La storia di Khan parte da lontano. I suoi nonni lasciarono l’India per Karachi, la più popolosa città del Pakistan, come fecero milioni di persone nel 1947, quando l’impero britannico si sgretolò dando vita alla Repubblica indiana e alla Repubblica Islamica del Pakistan. Nell’idea inglese l’India era per gli indu, il Pakistan per i musulmani. Fu un esodo di dieci milioni di persone e un bagno di sangue con un milione di morti. Gli indu che vivevano in Pakistan scapparono in India e molti musulmani lasciarono l’India per il neonato Pakistan. I nonni di Khan si stabilirono a Karachi. Poi, i genitori di Khan, come tanti altri ex sudditi dell’impero britannico, emigrarono in Inghilterra. Nel 1970 nacque Sadiq, quinto di otto fratelli, sette maschi e una femmina. Vivevano in un alloggio di tre stanze. Il padre per venticinque anni lavorò a Londra come autista di autobus, la madre, sarta, lavorava da casa. Frequentò le scuole pubbliche dove cominciò la sua passione politica. Il preside della scuola, il primo dirigente musulmano di una scuola secondaria britannica, gli disse: “il colore della pelle o l’origine non sono ostacoli perché tu possa fare qualcosa della tua vita”. Voleva fare il dentista ma cambiò idea quando un insegnante gli disse “stai sempre lì a discutere…” Studiò giurisprudenza all’Università di North London e diventò avvocato, difensore dei diritti umani. Per tre anni guidò un’organizzazione che si batte per i diritti civili. Si sposò con una donna avvocato, anch’essa figlia di un autista di bus e diventò padre di due figlie. Lavorò su casi di alto profilo e si batté a favore di insegnanti e avvocati che avevano subito discriminazioni di stampo razzista. Undici anni fa venne eletto deputato laburista nella circoscrizione di Tooting. Fu ministro dei trasporti con il premier Gordon Brown, primo musulmano a diventare ministro. “Conosce le questioni importanti”, ha detto di lui Andrew Davey, pastore protestante di Tooting. “Conosce le comunità locali, partecipa alle riunioni. Sa quello che accade nelle chiese locali, moschee, sinagoghe e templi sikh”. Ma a non tutti piace. Ha ricevuto minacce di morte da estremisti per le sue idee progressiste, quali il suo sostegno ai matrimoni omosessuali.

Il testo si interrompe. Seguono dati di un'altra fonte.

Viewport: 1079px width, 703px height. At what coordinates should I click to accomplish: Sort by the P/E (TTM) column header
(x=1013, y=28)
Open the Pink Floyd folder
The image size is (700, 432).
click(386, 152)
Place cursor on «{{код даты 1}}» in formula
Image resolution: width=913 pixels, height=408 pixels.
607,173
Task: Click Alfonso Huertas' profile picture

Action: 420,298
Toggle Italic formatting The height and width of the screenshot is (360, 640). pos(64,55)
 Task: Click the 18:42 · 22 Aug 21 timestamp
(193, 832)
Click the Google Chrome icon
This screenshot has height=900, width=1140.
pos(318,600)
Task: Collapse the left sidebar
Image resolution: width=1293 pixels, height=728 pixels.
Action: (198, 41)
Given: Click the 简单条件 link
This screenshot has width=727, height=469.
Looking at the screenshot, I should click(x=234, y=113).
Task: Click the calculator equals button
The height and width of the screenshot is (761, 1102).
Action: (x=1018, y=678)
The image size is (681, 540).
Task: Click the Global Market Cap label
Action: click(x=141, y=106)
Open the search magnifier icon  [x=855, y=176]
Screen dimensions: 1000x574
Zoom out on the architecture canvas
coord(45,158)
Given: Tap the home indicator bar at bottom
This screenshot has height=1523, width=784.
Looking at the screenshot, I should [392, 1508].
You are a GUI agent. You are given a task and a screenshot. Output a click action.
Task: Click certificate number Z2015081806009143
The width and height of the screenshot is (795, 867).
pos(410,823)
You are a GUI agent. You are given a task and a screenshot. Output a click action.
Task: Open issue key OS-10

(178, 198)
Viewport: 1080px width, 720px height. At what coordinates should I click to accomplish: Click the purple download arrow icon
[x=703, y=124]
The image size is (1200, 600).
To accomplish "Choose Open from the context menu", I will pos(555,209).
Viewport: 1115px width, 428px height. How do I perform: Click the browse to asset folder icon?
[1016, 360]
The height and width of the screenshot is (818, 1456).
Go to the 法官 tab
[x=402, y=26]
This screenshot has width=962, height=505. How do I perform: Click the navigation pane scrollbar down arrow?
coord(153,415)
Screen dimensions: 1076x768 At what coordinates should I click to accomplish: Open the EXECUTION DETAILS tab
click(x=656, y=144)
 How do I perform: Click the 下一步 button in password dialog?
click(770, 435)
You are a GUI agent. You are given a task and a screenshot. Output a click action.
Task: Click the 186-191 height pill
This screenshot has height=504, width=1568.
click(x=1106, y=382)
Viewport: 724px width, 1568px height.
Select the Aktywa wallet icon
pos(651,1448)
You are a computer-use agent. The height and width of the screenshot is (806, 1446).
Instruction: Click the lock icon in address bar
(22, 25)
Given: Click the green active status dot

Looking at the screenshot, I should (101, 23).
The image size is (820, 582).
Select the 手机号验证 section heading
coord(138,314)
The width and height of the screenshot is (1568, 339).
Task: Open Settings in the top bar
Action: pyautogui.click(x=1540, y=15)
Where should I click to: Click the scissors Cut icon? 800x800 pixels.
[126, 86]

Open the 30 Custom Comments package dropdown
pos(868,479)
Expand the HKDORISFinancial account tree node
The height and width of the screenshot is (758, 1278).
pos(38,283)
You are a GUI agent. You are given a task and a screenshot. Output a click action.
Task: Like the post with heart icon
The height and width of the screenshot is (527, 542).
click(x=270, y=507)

Khan ha cercato di evitare di essere visto come un sostenitore della causa musulmana, incoraggiando i musulmani britannici a focalizzarsi, piuttosto che su questioni di politica estera o anti-terrorismo, su povertà e disuguaglianza perché hanno un impatto maggiore sulla vita di gran parte dei musulmani britannici. Ma non ha mai nascosto il suo credo. Nel suo primo discorso da ministro si soffermò sugli insegnamenti del padre appresi dall’Islam e in particolare sul principio che ‘se uno vede qualcosa di sbagliato, ha il dovere di cercare di correggerlo’. Da sindaco di Londra ha detto di voler subito affrontare la crisi degli alloggi in una città dai costi proibitivi degli immobili. E vuole congelare il prezzo dei trasporti e reintrodurre la figura del poliziotto di quartiere.
David Lemmy, deputato laburista e come Khan figlio di genitori immigrati, ha parlato di un grande momento politico. “Se mai vedremo un primo ministro nero o asiatico in questo Paese”, ha detto, “lo dovremo soprattutto a Sadiq Khan”.